(Data begins)

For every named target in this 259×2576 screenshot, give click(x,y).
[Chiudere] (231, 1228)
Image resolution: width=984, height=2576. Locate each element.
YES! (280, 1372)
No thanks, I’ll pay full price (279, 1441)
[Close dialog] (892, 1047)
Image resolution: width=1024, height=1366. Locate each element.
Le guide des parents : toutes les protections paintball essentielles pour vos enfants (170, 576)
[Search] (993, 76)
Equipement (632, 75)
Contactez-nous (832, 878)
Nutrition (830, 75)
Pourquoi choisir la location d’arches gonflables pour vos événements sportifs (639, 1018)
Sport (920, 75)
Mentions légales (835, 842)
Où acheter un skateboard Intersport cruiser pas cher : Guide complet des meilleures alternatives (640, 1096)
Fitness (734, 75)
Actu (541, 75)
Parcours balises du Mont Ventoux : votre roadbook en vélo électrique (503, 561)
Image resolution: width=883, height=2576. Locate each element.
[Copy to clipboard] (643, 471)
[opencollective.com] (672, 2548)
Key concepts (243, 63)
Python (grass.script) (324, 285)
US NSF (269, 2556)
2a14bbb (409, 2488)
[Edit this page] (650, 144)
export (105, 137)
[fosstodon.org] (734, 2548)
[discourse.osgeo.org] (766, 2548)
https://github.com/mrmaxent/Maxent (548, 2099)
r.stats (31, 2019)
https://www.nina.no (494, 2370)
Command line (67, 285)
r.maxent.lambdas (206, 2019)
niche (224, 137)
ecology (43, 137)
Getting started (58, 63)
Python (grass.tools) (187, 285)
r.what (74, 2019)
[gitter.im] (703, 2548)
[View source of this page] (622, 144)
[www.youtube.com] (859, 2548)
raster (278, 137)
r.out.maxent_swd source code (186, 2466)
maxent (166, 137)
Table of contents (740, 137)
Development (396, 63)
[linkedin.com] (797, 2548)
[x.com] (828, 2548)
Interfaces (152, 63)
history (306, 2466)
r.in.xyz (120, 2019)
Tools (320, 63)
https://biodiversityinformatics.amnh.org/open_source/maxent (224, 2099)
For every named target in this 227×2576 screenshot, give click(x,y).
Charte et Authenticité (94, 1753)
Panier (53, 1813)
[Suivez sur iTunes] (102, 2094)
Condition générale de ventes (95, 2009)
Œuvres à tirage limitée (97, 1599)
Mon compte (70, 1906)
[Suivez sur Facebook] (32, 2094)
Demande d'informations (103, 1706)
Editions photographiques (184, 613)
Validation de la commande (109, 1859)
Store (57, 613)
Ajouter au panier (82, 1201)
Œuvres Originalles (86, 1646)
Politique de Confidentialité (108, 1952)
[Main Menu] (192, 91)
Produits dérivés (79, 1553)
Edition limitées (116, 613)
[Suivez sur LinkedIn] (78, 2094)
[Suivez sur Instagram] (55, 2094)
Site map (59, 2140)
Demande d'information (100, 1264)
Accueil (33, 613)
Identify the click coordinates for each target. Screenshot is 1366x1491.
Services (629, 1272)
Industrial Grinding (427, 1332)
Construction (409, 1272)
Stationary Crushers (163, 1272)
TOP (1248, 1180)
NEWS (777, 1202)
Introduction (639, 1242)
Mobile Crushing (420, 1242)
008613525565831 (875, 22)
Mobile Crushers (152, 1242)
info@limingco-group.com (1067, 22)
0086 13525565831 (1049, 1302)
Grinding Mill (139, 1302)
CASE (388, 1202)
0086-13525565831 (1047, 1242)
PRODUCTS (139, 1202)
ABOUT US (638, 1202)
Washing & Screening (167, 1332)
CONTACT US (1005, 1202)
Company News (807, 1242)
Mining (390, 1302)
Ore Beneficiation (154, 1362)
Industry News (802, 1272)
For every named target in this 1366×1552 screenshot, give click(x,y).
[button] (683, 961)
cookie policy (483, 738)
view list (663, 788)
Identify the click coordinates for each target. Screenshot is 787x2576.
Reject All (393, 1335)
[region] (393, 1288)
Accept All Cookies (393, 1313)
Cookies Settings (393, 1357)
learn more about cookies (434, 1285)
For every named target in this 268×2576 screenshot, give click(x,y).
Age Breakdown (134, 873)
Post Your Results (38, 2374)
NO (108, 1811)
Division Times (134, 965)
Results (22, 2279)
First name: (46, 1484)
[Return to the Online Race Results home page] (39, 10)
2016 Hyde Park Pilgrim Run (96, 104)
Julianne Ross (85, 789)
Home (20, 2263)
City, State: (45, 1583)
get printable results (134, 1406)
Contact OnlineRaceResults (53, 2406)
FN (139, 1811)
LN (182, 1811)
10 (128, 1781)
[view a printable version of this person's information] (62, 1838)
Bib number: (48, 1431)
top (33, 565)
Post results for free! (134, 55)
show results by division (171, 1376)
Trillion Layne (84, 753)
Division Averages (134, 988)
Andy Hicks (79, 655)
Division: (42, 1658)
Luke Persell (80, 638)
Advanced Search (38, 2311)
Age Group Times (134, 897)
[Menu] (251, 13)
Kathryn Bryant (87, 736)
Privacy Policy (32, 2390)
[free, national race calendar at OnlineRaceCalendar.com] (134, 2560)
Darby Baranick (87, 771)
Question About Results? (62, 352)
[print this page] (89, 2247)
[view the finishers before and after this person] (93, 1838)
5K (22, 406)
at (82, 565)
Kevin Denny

(Data ends)

▸ Your task: A single figure is required: the number of lines in the entries that hold the string "width".

▸ Solution below: 3